Attendance Analytics: Lagos Climate Summit 2024
1. Executive Summary
Attendance Analytics: Lagos Climate Summit 2024
What factors predict whether a pre-registered visitor will attend — and how can this drive smarter event management?
1,765 Total Registrations
55.8% No-Show Rate
44.2% Attendance Rate
0.779 Model AUC
This analysis investigates what factors predict attendance at the Lagos Climate Summit 2024, drawing on registration data for 1,765 participants. With a 55.8% no-show rate, understanding the drivers of non-attendance is directly relevant to post-event reporting and future stakeholder engagement planning. Five analytical techniques — EDA, visualisation, hypothesis testing, correlation, and logistic regression — were applied to identify actionable predictors of attendance. The analysis finds that mode of attendance and registration timing are the dominant predictors. Virtual registrants had a 92.5% no-show rate, and attendees registered on average two days earlier than no-shows. The logistic regression model achieved an AUC of 0.779. The key recommendation is a tiered automated reminder system prioritising virtual and late registrants.

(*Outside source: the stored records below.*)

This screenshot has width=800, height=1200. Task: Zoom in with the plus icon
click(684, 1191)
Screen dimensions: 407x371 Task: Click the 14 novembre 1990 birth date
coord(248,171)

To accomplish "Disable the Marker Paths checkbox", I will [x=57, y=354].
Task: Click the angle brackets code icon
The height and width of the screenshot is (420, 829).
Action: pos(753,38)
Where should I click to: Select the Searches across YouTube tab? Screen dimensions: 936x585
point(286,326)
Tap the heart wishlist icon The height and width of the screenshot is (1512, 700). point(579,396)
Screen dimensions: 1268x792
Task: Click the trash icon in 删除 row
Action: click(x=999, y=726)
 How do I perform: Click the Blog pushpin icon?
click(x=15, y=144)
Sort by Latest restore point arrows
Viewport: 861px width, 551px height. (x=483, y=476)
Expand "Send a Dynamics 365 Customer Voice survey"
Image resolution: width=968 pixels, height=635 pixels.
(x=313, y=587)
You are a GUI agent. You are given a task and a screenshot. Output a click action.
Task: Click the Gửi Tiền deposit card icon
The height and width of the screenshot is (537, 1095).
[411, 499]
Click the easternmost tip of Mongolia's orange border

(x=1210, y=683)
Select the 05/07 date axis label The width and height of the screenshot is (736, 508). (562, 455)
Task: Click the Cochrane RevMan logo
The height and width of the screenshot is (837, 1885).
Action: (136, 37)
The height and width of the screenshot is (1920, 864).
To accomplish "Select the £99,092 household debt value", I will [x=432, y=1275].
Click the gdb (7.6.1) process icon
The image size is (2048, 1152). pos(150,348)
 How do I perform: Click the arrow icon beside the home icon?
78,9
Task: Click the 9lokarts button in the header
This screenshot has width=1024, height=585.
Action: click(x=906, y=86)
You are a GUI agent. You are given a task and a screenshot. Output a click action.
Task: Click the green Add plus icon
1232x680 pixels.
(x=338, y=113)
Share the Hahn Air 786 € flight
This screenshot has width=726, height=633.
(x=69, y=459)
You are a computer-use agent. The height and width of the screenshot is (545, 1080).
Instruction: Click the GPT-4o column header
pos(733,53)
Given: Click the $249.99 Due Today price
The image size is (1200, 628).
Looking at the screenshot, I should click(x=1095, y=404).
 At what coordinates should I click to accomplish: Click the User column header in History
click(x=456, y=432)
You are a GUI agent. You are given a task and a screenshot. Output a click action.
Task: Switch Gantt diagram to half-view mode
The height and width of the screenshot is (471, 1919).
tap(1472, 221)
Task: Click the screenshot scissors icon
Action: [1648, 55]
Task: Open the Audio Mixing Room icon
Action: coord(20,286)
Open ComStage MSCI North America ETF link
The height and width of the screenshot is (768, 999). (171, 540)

2. Professional Disclosure
(Your job title, organisation, and one paragraph per technique explaining its operational relevance to your role)
3. Data Collection & Sampling
(Source, collection method, sampling frame, sample size, time period covered, and ethical notes)
4. Data Description
Technique 1 — Exploratory Data Analysis: Before building any model, we need to understand what the data contains, where quality issues exist, and what the baseline attendance patterns look like across categories, modes, and registration timing.
Show code
library(tidyverse)
library(readxl)
library(skimr)
library(lubridate)
library(plotly)
library(heatmaply)
library(rstatix)
library(broom)
library(pROC)
library(performance)
library(corrplot)
library(DT)
library(kableExtra)
library(coin)
attended <- read_excel("data/Climate_Summit.xlsx", sheet = "Attended")
noshow <- read_excel("data/Climate_Summit.xlsx", sheet = "No show")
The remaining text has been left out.